A Comprehensive Guide to Java Concurrency and Synchronization Mechanisms
This article provides an in-depth exploration of Java concurrency and synchronization mechanisms, detailing the evolution of the Java Memory Model, explaining core concepts like volatile, CAS, synchronized, and park/unpark, and illustrating their practical applications through code examples and JVM optimization insights.
The article begins by tracing the evolution of Java concurrency, highlighting how hardware advancements from single-core to multi-core processors necessitated robust synchronization mechanisms. Since JDK 1.0, Java has supported multithreading, with major milestones in JDK 1.5 introducing the formal Java Memory Model and the java.util.concurrent package, largely driven by Doug Lea, and JDK 7 adding the fork-join framework.
Concurrency allows multiple threads to execute seemingly simultaneously, but shared resources can lead to atomicity and ordering violations. The article demonstrates this through classic examples like the non-atomic count++ operation and unsafe singleton instantiation:
public class ThreadCount extends Thread {
public static int count = 0;
public static void inc() {
try { Thread.sleep(1); } catch (InterruptedException e) {}
count++;
}
// ... main method spawning 1000 threads ...
}Without synchronization, compiler optimizations such as loop hoisting can cause liveness failures, where one thread never observes another thread's updates to a shared variable. The volatile keyword serves as a lightweight synchronization tool that prevents caching and enforces memory visibility. It establishes happens-before relationships and inserts memory barriers to strictly prohibit instruction reordering around volatile reads and writes.
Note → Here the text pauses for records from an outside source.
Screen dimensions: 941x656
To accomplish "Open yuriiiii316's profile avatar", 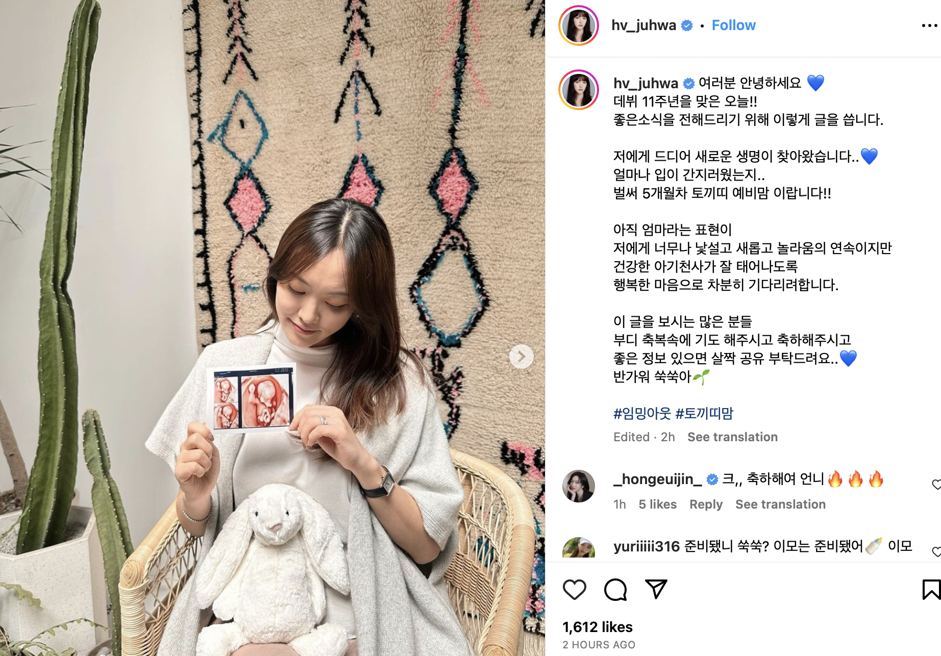I will tap(579, 548).
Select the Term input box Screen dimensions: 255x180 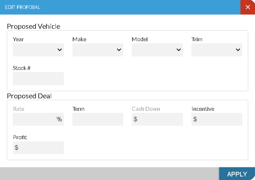[98, 119]
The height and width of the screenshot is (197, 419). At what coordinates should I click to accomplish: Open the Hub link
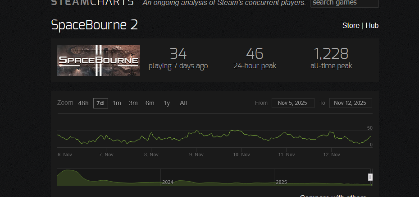coord(372,25)
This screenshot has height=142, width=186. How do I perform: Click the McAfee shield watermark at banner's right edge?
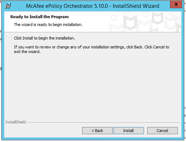(x=171, y=24)
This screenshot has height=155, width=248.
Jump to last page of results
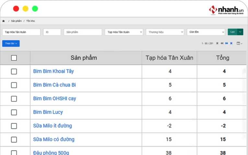pos(231,43)
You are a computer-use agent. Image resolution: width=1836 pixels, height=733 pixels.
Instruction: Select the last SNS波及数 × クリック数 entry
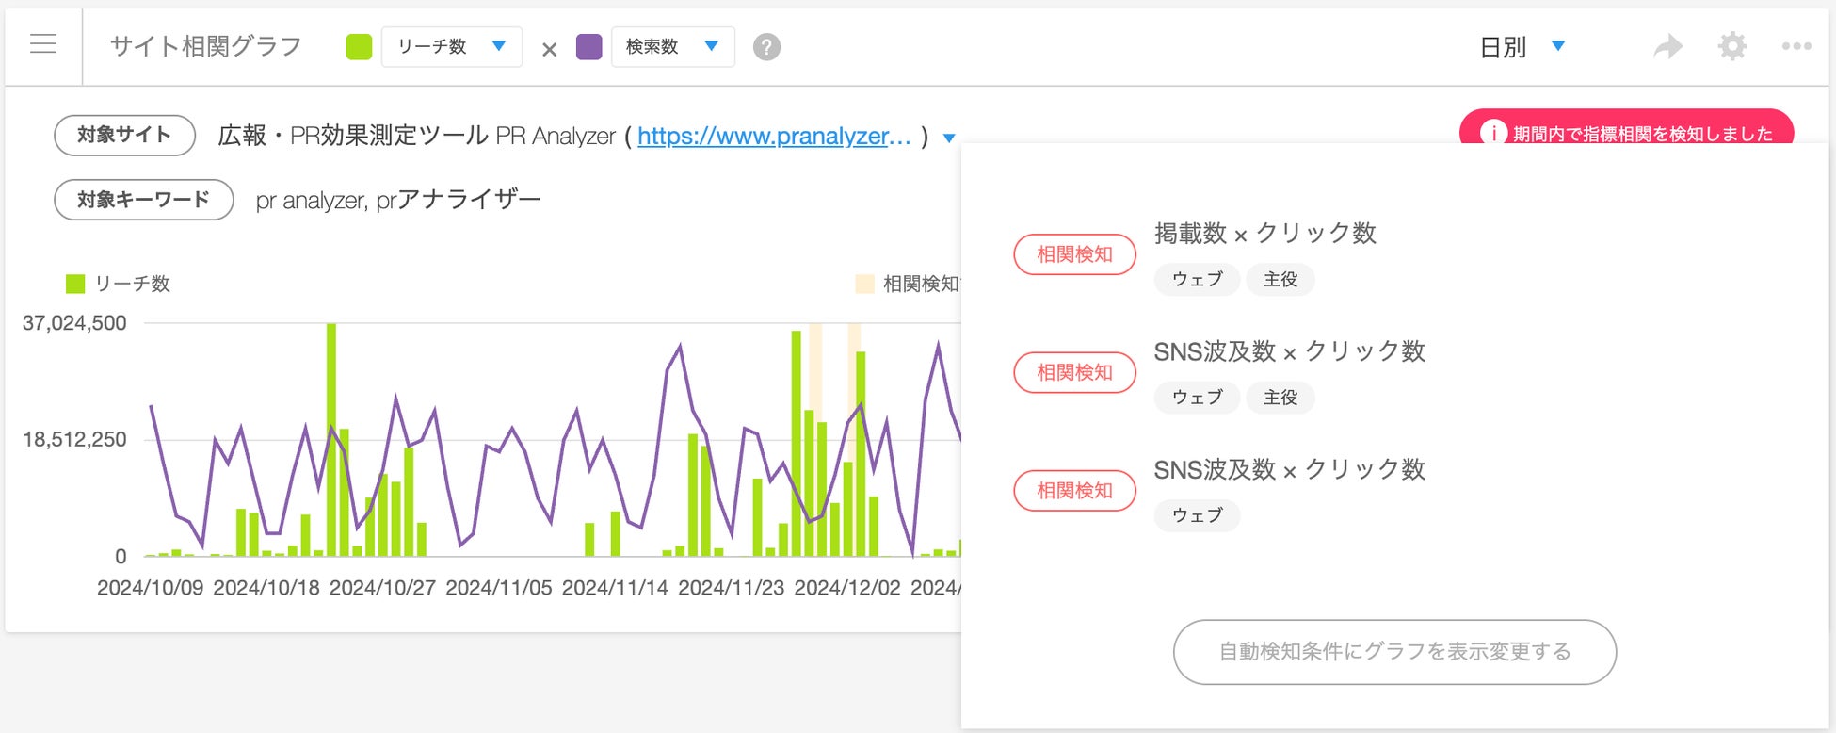coord(1289,469)
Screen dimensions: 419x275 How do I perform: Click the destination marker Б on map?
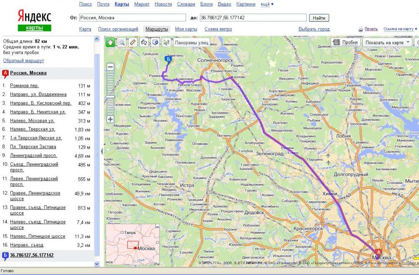[x=168, y=60]
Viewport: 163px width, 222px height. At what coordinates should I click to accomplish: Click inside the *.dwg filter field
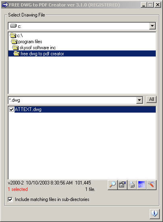(x=72, y=100)
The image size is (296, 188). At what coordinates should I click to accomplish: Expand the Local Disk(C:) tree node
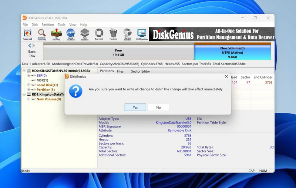(29, 85)
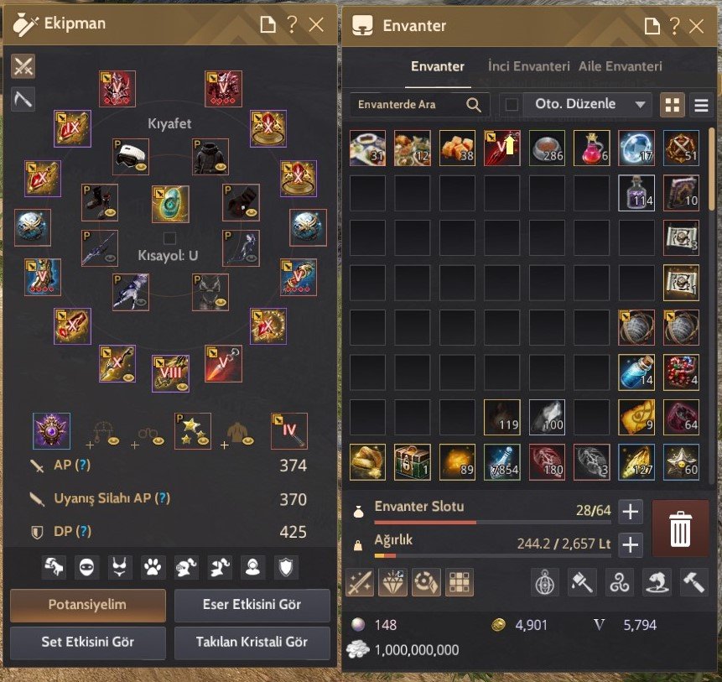Screen dimensions: 722x682
Task: Select the life tool scythe icon
Action: [23, 98]
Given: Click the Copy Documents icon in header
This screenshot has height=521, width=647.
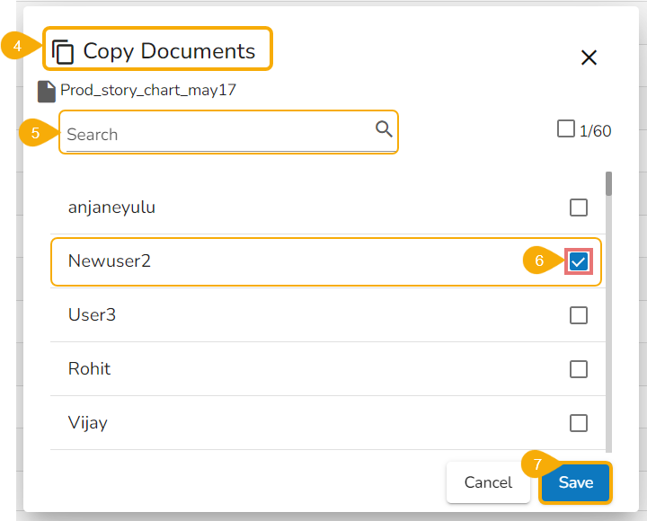Looking at the screenshot, I should (x=63, y=52).
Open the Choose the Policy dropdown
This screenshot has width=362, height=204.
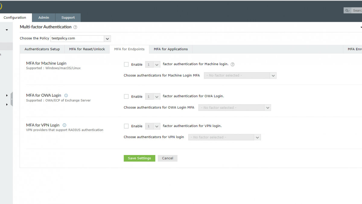(x=81, y=38)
Compare-And-Swap (CAS) is a hardware-supported atomic instruction used for lock-free synchronization. It compares a memory location's current value with an expected value and updates it only if they match. While efficient, CAS can suffer from the ABA problem and high CPU overhead during prolonged spinning. It forms the foundation for atomic classes:
public final int getAndAddInt(Object var1, long var2, int var4) {
int var5;
do {
var5 = this.getIntVolatile(var1, var2);
} while(!this.compareAndSwapInt(var1, var2, var5, var5 + var4));
return var5;
}The synchronized keyword provides built-in, reentrant mutual exclusion with an optimized lock-upgrading process. In double-checked locking patterns, combining synchronized with volatile is essential to prevent instruction reordering during object initialization:
public class Singleton {
private static volatile Singleton instance = null;
private Singleton() {}
public static Singleton getInstance() {
if (instance == null) {
synchronized(Singleton.class) {
if (instance == null) {
instance = new Singleton();
}
}
}
return instance;
}
}Park and unpark are low-level OS-dependent primitives for blocking and waking threads. They underpin higher-level concurrency utilities such as ReentrantLock, Semaphore, CountDownLatch, and CyclicBarrier, enabling complex thread coordination. The article concludes by noting the evolution of thread-safe collections from coarse-grained synchronized containers to fine-grained or lock-free structures in java.util.concurrent.